One should by no means identify the abstract time of capital with a linear and homogeneous order of time, in which, in a continuous flow of time running ahead on the time stream, each time stage simultaneously excludes the other (past – present – future), ergo with a linear time, which processes the before/after in the form of difference, and which, if one makes the distinction of difference, scatters the present as well as (from the point of view of distinction) the before/after continuously; a linear-homogeneous time with which one measures the qualified work processes in days, hours, minutes and seconds. Therefore, with regard to the time of capital, we are dealing at least with two time concepts and time modalities: a) the homogeneous, linear and measurable time of concrete production processes and b) the non-measurable and abstract time of capital, which always remains dependent on factors such as productivity development, capitalization and differential accumulation. Furthermore, abstract time should also be understood as a non-physical time, because for the classical physicist there is only time if it can be measured, and that in space, which exists only if there is mass. Capital, on the other hand, is constituted at least by a two-part time management, by time as differential.

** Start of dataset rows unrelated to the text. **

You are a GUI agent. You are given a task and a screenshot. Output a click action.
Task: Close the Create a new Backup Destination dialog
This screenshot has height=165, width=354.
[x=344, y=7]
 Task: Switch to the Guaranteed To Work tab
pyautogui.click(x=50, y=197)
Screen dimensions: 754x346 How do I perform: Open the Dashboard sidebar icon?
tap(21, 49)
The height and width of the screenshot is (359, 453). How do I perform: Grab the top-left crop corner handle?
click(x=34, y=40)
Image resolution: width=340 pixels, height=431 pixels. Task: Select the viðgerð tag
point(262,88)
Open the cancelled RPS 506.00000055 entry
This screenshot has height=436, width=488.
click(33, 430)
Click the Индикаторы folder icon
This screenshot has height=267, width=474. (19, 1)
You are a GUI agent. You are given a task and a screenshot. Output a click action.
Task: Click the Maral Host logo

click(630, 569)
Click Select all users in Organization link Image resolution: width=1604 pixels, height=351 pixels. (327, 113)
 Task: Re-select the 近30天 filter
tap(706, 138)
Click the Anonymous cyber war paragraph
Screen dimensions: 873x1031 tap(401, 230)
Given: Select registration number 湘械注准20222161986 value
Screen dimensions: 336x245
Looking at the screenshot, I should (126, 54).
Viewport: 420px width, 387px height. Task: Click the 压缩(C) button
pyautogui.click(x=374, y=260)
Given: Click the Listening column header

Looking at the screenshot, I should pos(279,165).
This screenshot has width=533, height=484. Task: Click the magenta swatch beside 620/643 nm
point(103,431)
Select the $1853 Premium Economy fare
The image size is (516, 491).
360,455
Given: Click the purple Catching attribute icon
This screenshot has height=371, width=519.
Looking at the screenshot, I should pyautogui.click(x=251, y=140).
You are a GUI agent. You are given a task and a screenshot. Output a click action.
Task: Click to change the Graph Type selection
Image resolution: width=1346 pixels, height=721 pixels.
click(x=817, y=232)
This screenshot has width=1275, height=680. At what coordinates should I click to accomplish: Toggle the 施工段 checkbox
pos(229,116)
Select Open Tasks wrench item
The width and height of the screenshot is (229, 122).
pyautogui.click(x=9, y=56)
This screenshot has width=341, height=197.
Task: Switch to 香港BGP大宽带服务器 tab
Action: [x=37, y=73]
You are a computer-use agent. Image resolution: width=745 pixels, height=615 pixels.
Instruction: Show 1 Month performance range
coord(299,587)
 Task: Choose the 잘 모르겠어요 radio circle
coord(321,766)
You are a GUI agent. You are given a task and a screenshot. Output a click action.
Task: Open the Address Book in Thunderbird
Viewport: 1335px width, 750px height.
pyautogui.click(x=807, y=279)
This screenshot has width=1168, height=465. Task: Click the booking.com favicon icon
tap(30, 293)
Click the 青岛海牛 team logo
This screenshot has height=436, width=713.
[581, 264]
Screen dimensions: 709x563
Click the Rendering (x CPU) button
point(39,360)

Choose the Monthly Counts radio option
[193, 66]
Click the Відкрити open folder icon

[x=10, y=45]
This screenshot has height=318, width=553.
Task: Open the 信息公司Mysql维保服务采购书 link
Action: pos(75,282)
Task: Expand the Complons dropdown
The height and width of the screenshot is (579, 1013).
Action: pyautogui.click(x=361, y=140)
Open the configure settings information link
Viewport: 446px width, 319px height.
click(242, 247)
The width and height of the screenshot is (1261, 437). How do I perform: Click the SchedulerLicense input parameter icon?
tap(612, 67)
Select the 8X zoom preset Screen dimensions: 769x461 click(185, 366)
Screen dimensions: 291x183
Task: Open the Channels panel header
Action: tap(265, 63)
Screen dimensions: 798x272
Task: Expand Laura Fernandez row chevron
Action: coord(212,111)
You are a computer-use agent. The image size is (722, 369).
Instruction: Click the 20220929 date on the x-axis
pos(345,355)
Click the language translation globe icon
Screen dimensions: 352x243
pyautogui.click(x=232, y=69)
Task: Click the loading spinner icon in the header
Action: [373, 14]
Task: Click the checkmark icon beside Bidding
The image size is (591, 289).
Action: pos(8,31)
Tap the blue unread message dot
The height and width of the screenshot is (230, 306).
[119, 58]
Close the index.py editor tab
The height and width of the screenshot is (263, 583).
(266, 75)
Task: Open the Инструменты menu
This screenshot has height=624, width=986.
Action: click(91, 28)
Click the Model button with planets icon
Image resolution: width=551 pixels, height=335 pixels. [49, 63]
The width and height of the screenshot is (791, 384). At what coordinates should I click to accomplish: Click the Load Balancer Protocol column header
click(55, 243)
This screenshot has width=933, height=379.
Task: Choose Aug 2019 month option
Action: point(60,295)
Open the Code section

It was the American social scientist Moishe Postone who explicitly brought the two concepts of time into play in his book Zeit, Arbeit und gesellschaftliche Herrschaft in den 1990er Jahren, “in order to emphasize that we are dealing with two different kinds of time,” the linear time that corresponds to the so-called concrete work processes, i. e., the linear time, which corresponds to the so-called concrete work processes. e. the quantum of time, which is always considered a dependent variable (of practices, events and events), and abstract time, which Postone defines as an absolute time that has become independent of any practices and events, be they individual, social or purely determined by nature. (Cf. Postone 2003) One can measure abstract time in “constant, continuous, comparable and interchangeable units (hours, minutes, seconds) fixed by convention, which serve as the absolute measure of moving work qua expenditure” (ibid.: 372), as Postone asserts at any rate, in which a kind of historical standstill prevails with regard to the dimension of abstract time. As the content of this dimension, the so-called socially necessary working time, which is measured in abstract time, expresses a general social norm. (Ibid.) Although one must assume a constancy of the abstract-temporal value measure, this type of measure thus results in a changing social content, correlating an always changeable-temporal norm, which, however, is not empirically comprehensible or remains invisible. This would mean that the abstract temporal constant would have to be regarded as constant and not constant at the same time. While the social working hour remains constant in its abstract dimension as a measure of the total value mass produced in a given production period, every hour of concretely spent working time cannot automatically be regarded as a social working hour that also determines the total value, because this social working hour is permanently shifted as a temporal norm according to the changes in productivity. According to Postone, an increase in productivity, which increases the quantity of goods produced in a time unit, which in turn is expressed in the proportional decrease in value of the individual goods, does not in any way increase the total value produced per hour.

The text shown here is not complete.